1919
Шрифт:
– Что о нас подумает этот молодой француз? Милая Эвелин, ты прелесть, но у тебя вульгарнейшие друзья. Я просто не понимаю, где ты их откапываешь. Эта Фелтон выпила четыре коктейля, кварту божоле и три стакана коньяку. Я сама считала.
Эвелин расхохоталась, и они обе начали хохотать. Тем не менее Элинор сказала, что они ведут слишком богемный образ жизни, что это нехорошо, все-таки война, и в Италии и России такое ужасное положение, и бедные мальчики в окопах, и тому подобное.
В эту зиму Париж постепенно наполнялся американцами в военной форме и штабными автомобилями и консервами со складов Красного Креста, и майор Мурхауз, оказавшийся старым приятелем Элинор, прибыл прямо из Вашингтона и встал во главе отдела пропаганды Красного Креста. Все говорили о нем еще до того, как он приехал, так как до войны он был одним из виднейших нью-йоркских специалистов по рекламному делу. Не было человека, который не слышал бы о Дж. Уорде Мурхаузе. Когда пришло известие о его прибытии
В то утро, когда он приехал, Эвелин прежде всего заметила, что Элинор завилась. Затем, перед самым обеденным перерывом, весь личный состав отдела пропаганды был приглашен в кабинет майора Вуда знакомиться с майором Мурхаузом. Он был довольно крупный мужчина с голубыми глазами и очень светлыми, почти белыми волосами. Военная форма отлично сидела на нем, а пояс, портупея и краги сверкали, как зеркало. Эвелин он сразу показался искренним и привлекательным, что-то в нем напоминало ей отца, он ей понравился. Он казался молодым, несмотря на двойной подбородок, и говорил с легким южным акцентом. Он произнес краткую речь о значении работы, проводимой Красным Крестом в целях поднятия духа гражданского населения и бойцов, и о том, что отдел пропаганды ставит себе две цели: стимулировать в Америке сбор пожертвований и информировать публику о ходе работы. Вся беда в том, что публика недостаточно осведомлена о ценнейших достижениях работников Красного Креста и, к сожалению, склонна прислушиваться к критике германофилов, делающих свое дело под маской пацифизма, и всевозможных смутьянов, всегда готовых все порицать и критиковать; американский народ и обездоленное войной население союзных стран должны знать о блистательных подвигах самопожертвования, совершаемых работниками Красного Креста, – подвигах по-своему не менее блистательных, чем жертвенный подвиг наших дорогих мальчиков в окопах.

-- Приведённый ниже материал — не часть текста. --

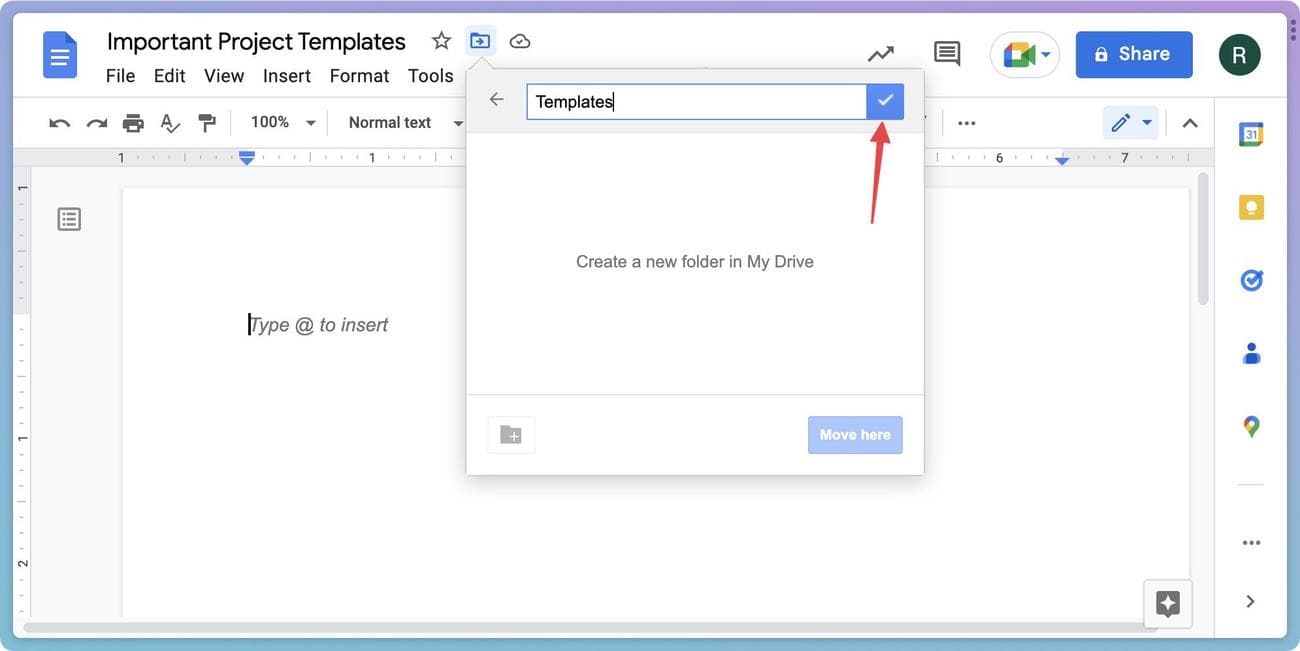1300x651 pixels.
Task: Expand the 100% zoom dropdown
Action: click(282, 123)
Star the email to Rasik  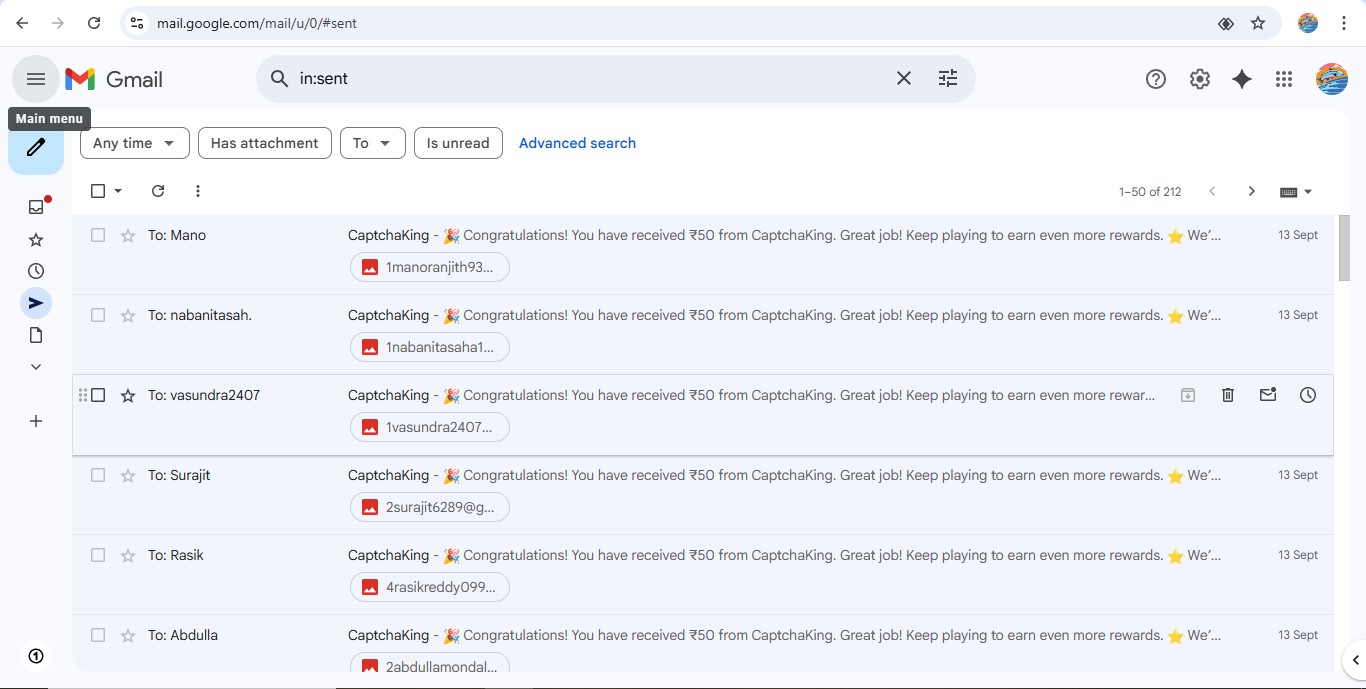128,555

– Даже и в настоящий момент, друзья мои, мы находимся под огнем, и мы готовы принести высшую жертву во имя того, чтобы цивилизация не исчезла с лица земли.
Майор Вуд откинулся на своем вращающемся кресле, которое пискнуло так громко, что все вздрогнули, и многие посмотрели в окно, как бы ожидая, что в него влетит снаряд «Большой Берты».
– Теперь вы понимаете, – сказал майор Мурхауз, повысив голос и сверкнув голубыми глазами, – какие чувства мы должны внушить публике. Стиснутые зубы, собранные в кулак нервы, решимость довести дело до конца.
Эвелин была невольно захвачена этой речью. Она искоса взглянула на Элинор – та казалась холодной и была похожа на лилию; такой точно вид у нее, как когда она слушала рассказ Мориса о явлении Христа во время газовой атаки. «Никогда не знаешь, о чем она думает», – сказала Эвелин про себя.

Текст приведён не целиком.